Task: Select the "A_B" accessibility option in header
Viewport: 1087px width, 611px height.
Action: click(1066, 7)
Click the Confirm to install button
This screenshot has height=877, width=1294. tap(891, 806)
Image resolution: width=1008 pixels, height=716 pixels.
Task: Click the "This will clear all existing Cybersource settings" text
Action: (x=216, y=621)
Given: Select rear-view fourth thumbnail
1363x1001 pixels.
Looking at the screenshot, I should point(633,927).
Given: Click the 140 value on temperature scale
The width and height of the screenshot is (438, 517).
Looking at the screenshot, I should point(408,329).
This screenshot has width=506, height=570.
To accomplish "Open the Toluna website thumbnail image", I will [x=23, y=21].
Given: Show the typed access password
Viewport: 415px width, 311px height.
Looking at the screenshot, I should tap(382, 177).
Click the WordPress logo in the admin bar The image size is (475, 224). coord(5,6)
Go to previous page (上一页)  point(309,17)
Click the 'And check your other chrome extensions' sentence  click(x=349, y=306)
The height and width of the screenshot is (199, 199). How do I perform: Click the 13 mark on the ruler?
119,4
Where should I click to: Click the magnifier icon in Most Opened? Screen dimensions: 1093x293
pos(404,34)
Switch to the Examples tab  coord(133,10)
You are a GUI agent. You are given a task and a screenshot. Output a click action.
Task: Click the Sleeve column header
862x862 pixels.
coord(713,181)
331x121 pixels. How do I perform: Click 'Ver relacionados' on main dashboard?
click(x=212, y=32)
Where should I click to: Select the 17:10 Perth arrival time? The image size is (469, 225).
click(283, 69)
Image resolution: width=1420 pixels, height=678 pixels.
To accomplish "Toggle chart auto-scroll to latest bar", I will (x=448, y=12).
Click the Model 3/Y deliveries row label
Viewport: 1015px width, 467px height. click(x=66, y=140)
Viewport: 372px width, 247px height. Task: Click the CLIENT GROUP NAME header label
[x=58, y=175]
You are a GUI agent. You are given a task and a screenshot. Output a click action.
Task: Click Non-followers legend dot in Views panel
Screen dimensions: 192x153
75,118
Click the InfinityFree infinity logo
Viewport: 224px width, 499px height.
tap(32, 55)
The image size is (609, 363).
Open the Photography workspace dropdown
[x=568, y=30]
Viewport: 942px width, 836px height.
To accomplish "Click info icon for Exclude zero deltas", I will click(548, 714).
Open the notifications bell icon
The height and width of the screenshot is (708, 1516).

☆ ☆ ☆ ☆ ☆ ☆ ☆

Task objective => Write out again, unchanged, every line from the line containing "Screen dimensions: 192x153" to the final line of the material above.

Finished task =>
Screen dimensions: 192x153
75,118
Click the InfinityFree infinity logo
Viewport: 224px width, 499px height.
tap(32, 55)
The image size is (609, 363).
Open the Photography workspace dropdown
[x=568, y=30]
Viewport: 942px width, 836px height.
To accomplish "Click info icon for Exclude zero deltas", I will click(548, 714).
Open the notifications bell icon
The height and width of the screenshot is (708, 1516).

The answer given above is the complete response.